With so many of these moments in 2014 captured by our talented and dedicated photographers, we can look back at the pro cycling season and tumble into its most significant and pure events and see them as one, or as a whole.
For all of its elation, suffering, disappointment, scandal and magnificence that the summation of these moments depict, this is what “the beauty of cycling” means to me.
We hope you’ve enjoyed these moments in 2014 as much as we have. Thanks for coming along on the journey with us.
Tour Down Under
The 2014 season started out with a bang for Ulissi Diego, Cadel Evans, and Simon Gerrans at the Tour Down Under. Later in the season Diego tested positive for the asthma drug salbutamol, in which he had twice the permitted amount in his system.
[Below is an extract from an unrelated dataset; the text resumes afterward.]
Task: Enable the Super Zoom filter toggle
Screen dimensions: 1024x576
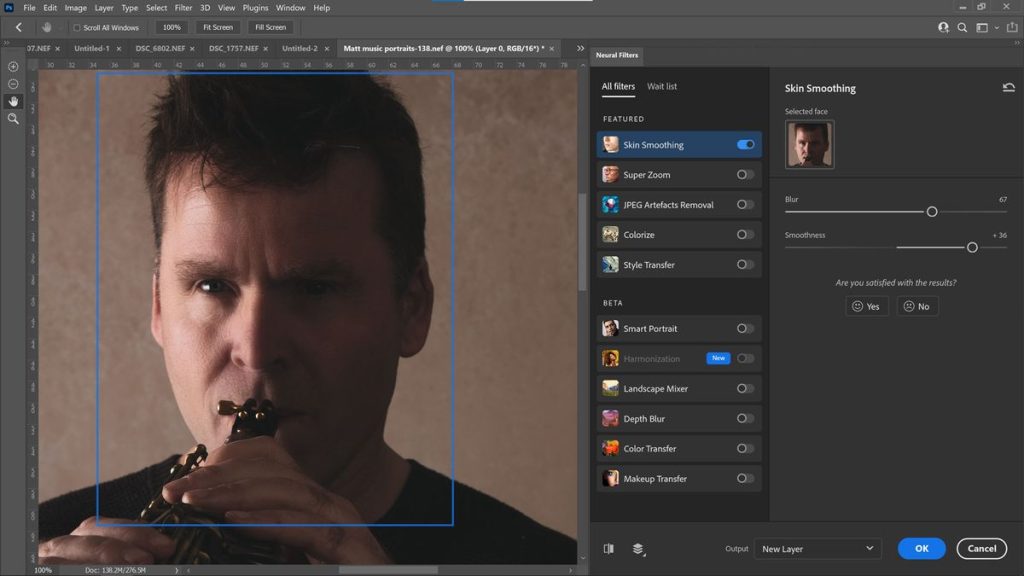Action: pyautogui.click(x=745, y=175)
Gent Wevelgem “photoguy” became a meme hit on social media after this foolish manoeuvre in the race
While the weather in the 2014 edition of Milan – San Remo was atrocious, it still didn’t amount to the truly epic conditions of 2013
Tour of Flanders
Fabian Cancellara showed supreme confidence mid-race while he drifted to the back of the race convoy, had a stretch, and made his way back to the front to go on to win the race
[rrsummary id=139034] Amstel Gold Race
Andy and Frank Schelck in one of their first races together after Frank’s return from suspension. Andy never returned to his previous form after recovering from injury and announced his retirement later in the season
Davide Rebellin, 43 years old now, had won a then unprecedented string of victories in 2004 with Amstel Gold Race, La Flèche Wallonne and Liège–Bastogne–Liège. He is still racing trying to reach the World Tour again and reached 13th position in the 2014 edition of Amstel Gold.
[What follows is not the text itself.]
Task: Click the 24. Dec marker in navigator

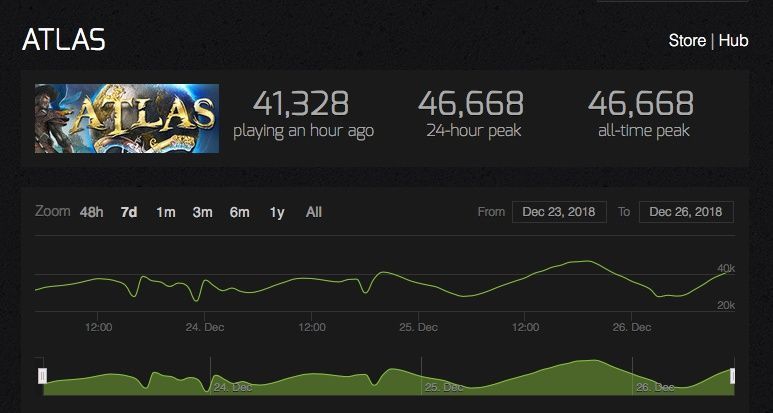Action: [232, 387]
Philppe Gilbert takes his third Amstel Gold Race after making his trademark move at the bottom of the Cauberg
Simon Gerrans was chastised for not drinking the race sponsor’s beer on the podium, but one week later he was in the top podium spot at Liege-Bastogne-Liege
La Flèche Wallonne
Dan Martin was poised to win his second L-B-L in as many years when he crashed on the final corner
Ireland played host to the 2014 Giro d’Italia starting in Belfast, ending in Dublin, the race travelled across Northern Ireland and Republic of Ireland.
They climbed the Gavia and the Stelvio, with metres of snow lining the roadside, and when it came time to descend the Stelvio in horrendous conditions, confusion struck. Some riders thought the descent was neutralised while others didn’t, and in the meantime Nairo Quintana (Movistar) got off the front in small group. He would go on to win the stage at the top of the third and final climb of the day, taking the maglia rosa from Uran, his close friend and former housemate.
Michael Rogers (Tinkoff-Saxo) continued what was a dominant display from the Australians in the Giro so far, attacking on a descent with 20km to go on stage 11 and managing to stay away for the first Grand Tour stage victory in his long career.
Froome crashed heavily on stage 6, losing more than a little skin, and while the peloton waited and Froome didn’t lose any time to his rivals as a result of the crash, the crash seemingly hampered Froome in the remaining two stages.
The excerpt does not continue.